One of the biggest things that have been affecting the global share market over the past couple years has been the trade war between the US and China.
There has been talk for the past few weeks that a trade deal could be getting close, which is one of the main reasons why Vanguard MSCI Index International Shares ETF (ASX: VGS) has gone up 7% since 3 October 2019.
International media are reporting that a US and China may be about to announce a deal that avoids previously-announced additional tariffs with President Trump reportedly agreeing to the terms.
This to-be-announced deal will see the US remove some tariffs whilst China will increase purchases of US farm goods.
Indeed, Mr Trump tweeted: "Getting VERY close to a BIG DEAL with China. They want it, and so do we!"
One of the points being reported is that the US could cut its tariff rate by half on around US$350 billion of Chinese goods.
Some sceptics might say that Mr Trump is trying to get a trade deal done to counter the news of his impending impeachment. However, it seems unlikely that any deal will solve the issues that Mr Trump started this trade war about in the first place. Namely, alleged intellectual property theft, access to the domestic China market and Chinese government support for its businesses.

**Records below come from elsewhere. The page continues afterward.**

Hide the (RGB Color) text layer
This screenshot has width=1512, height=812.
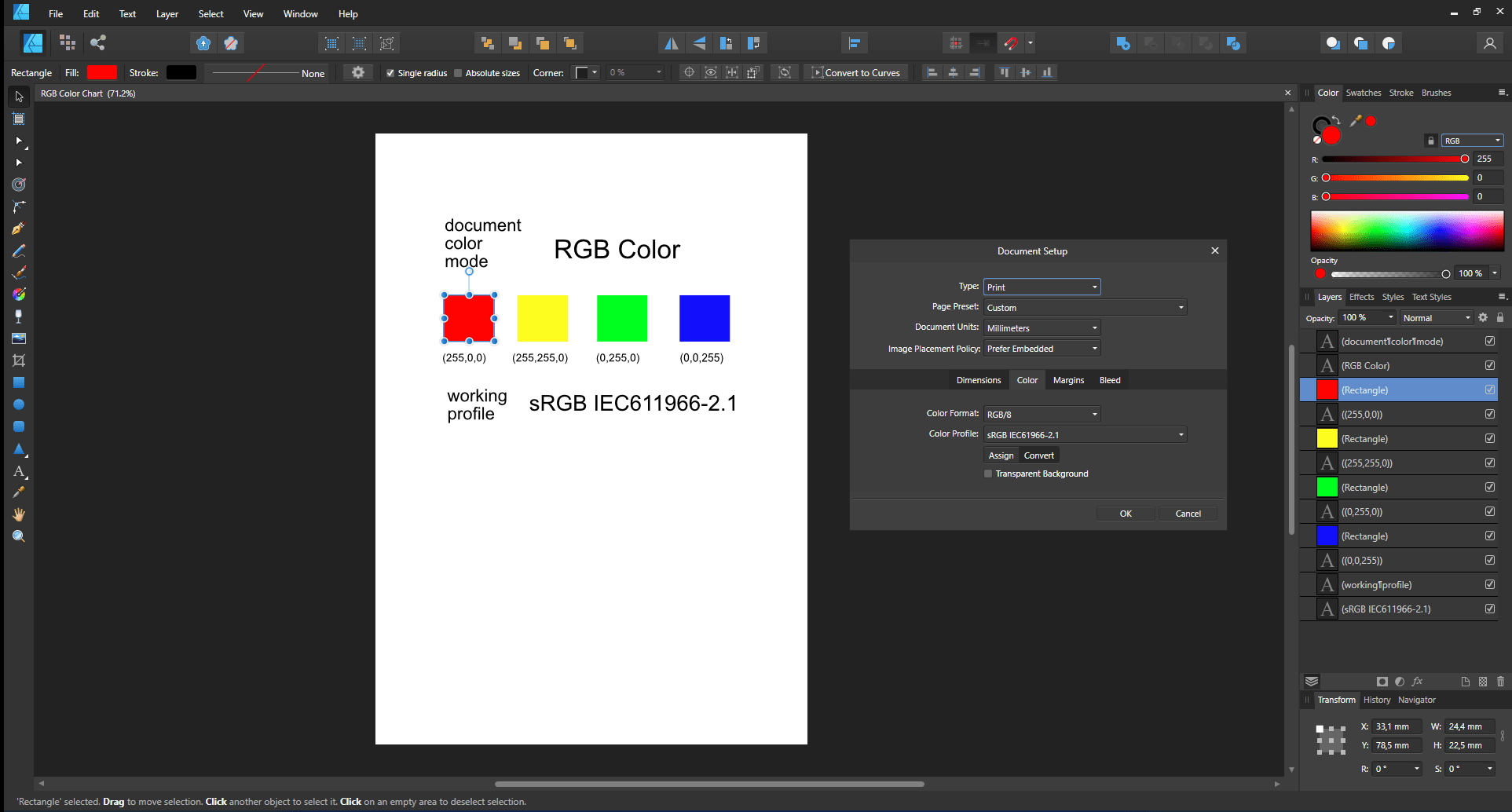click(x=1490, y=365)
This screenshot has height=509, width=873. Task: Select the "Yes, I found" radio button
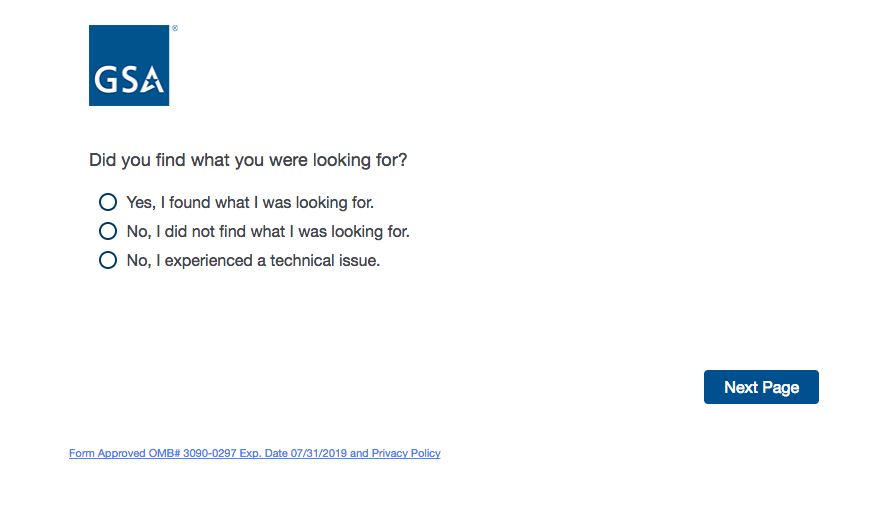(108, 202)
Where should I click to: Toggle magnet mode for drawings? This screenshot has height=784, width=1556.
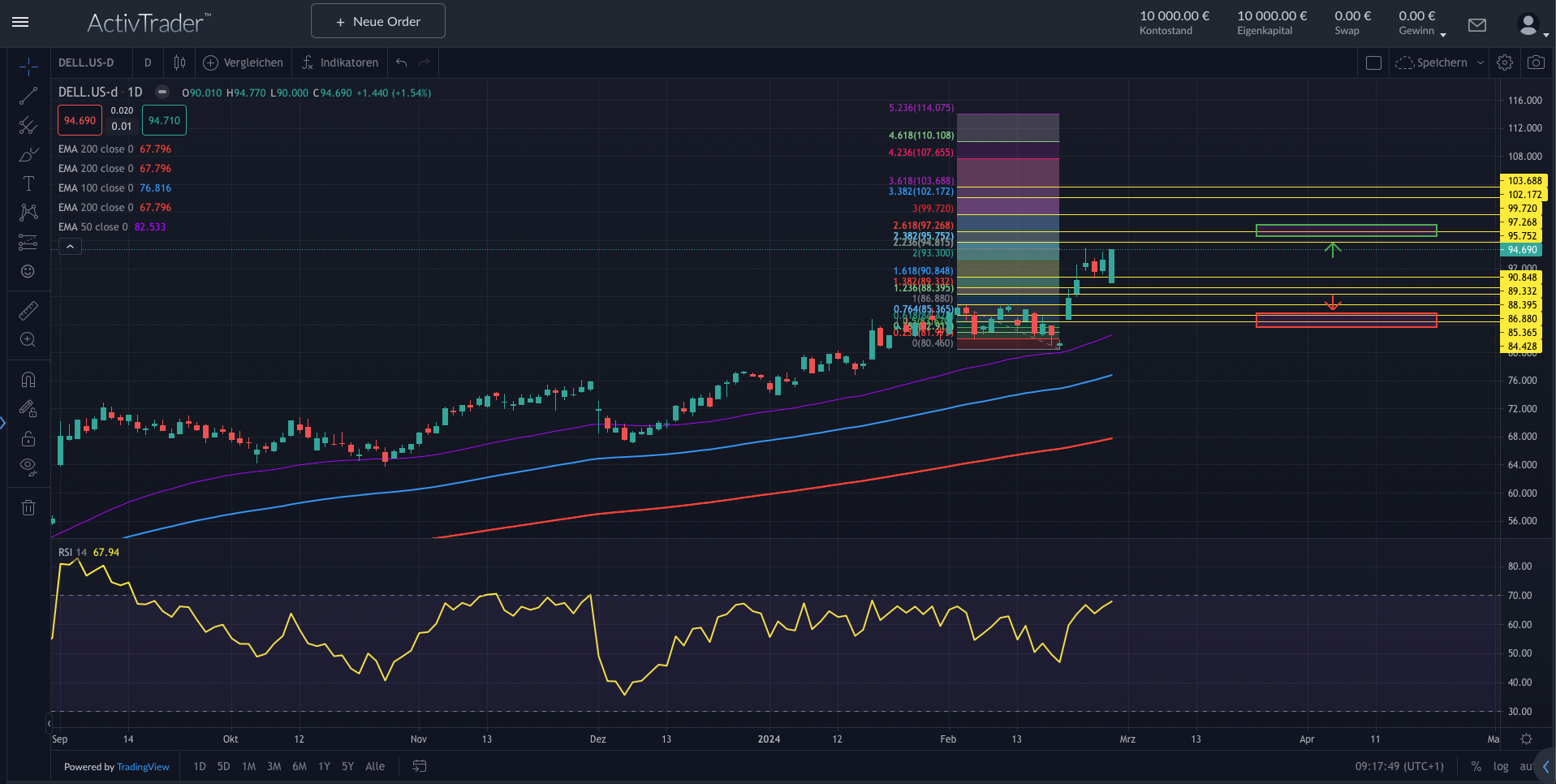(x=28, y=380)
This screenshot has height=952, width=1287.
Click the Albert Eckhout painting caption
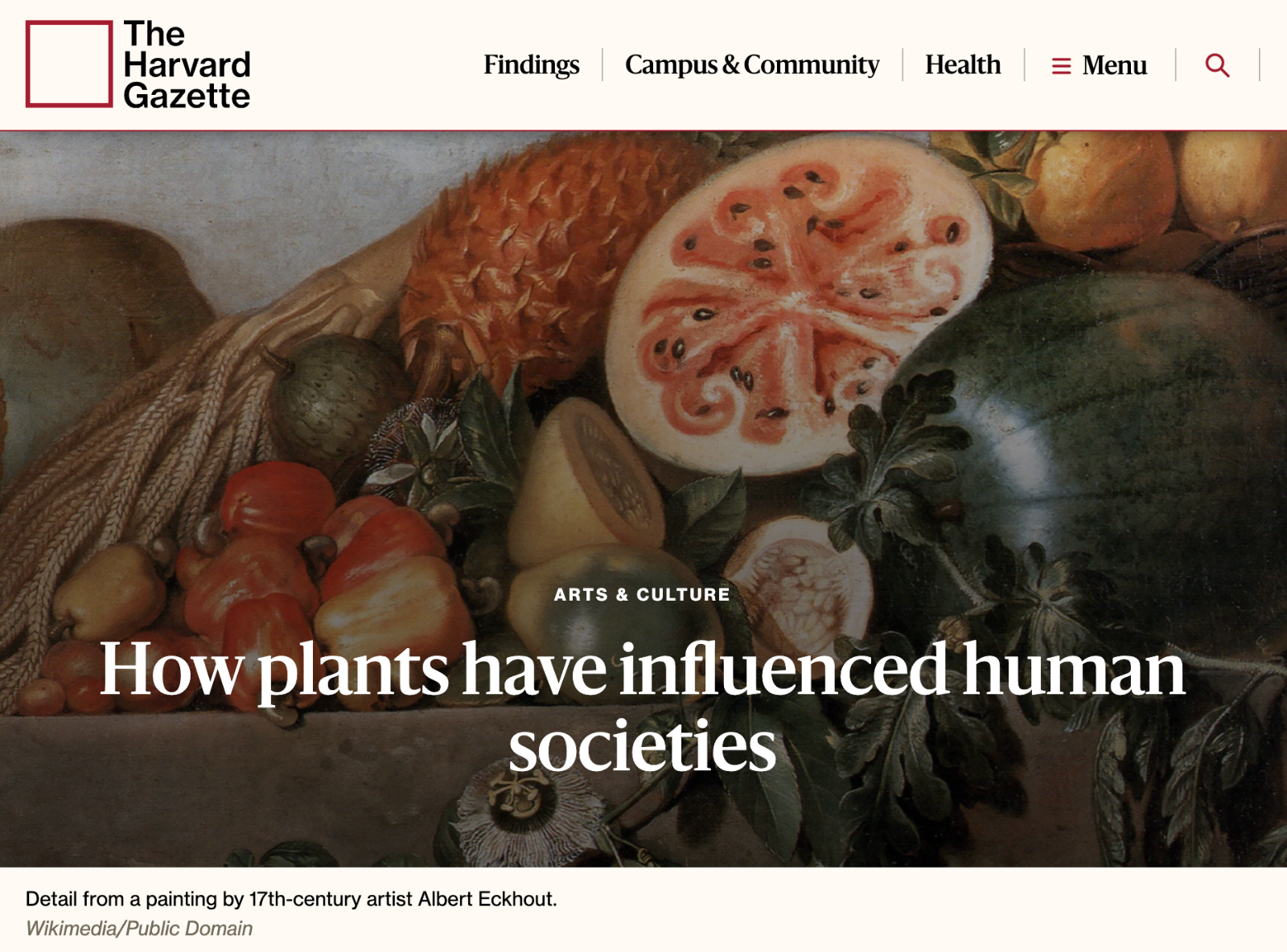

If a true trade deal is announced between the US and China you can imagine that shares like BHP Group Ltd (ASX: BHP), Macquarie Group Ltd (ASX: MQG), Westpac Banking Corp (ASX: WBC), Altium Limited (ASX: ALU) and most other shares would get a very nice boost.
Foolish takeaway
A trade deal is certainly not guaranteed. We're one tweet from the US President against China away from seeing the progress undone, but he has a very big reason to want to get something done.